On 4/4/12 at 10:45 a.m., patient #5 was interviewed in the presence of staff member D. He stated the staff had treated him "like a dog".
On 4/4/12 at 1:20 p.m., staff member F was interviewed. She stated she had been told recently that she was to be the program manager for Unit A but had not started. She was unaware of the incident. She further stated that the unit manager would have taken care of the incident as there was no program manager on that unit.
The allegation had not been investigated per the facility policy. The staff member continued to work on the unit with patient #5.
4. On 4/4/12 at 9:30 a.m., during an interview with the unit manager, she indicated there was an allegation against staff member B by another staff person. The staff person had indicated that staff member B had verbally abused patient #11. The unit manager stated the DON was investigating the incident and she had no knowledge of where it was in the investigation process. She further stated staff member B continued to work on A Unit with patient #11.
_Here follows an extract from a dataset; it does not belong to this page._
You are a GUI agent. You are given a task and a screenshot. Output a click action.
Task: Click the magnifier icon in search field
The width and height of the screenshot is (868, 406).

On 4/4/12 at 2:00 p.m., staff member A was interviewed. He stated the allegation had not been investigated to his knowledge.
On 4/4/12 at 2:15 p.m., the DON supplied a copy of an email dated 1/27/12 from an RN staff member to the unit manager, "I observed some disturbing behavior by one of the Psych Techs from A Wing yesterday 1-26-12. At lunch time for A Wing, a patient [#11] came out of the dining area into to Rotunda and went into the restroom. PT, [staff member B] came out of the dining area and held open the restroom door and shouted, ([patient #11] are you in there sticking your finger down your throat again? Yeah that's what I thought!). Then without going in to see if the patient was alright she left. There was no indication of sensitivity or for the privacy of the patient or her condition. There were several people in the Rotunda eating lunch and the exchange was plainly overheard by all sitting at the table . . . " The unit manager then forwarded the email to the DON with the following, "I addressed this with [staff member B]. She did apologized [sic] to this patient. These issues seem to surface with this staff person. Informed her the next complaint or issue would be addressed with your involvement. She is aware that such behavior could result in termination". (See A143)
The allegation had not been investigated per the facility policy. The staff member continued to work on the unit with patient #11.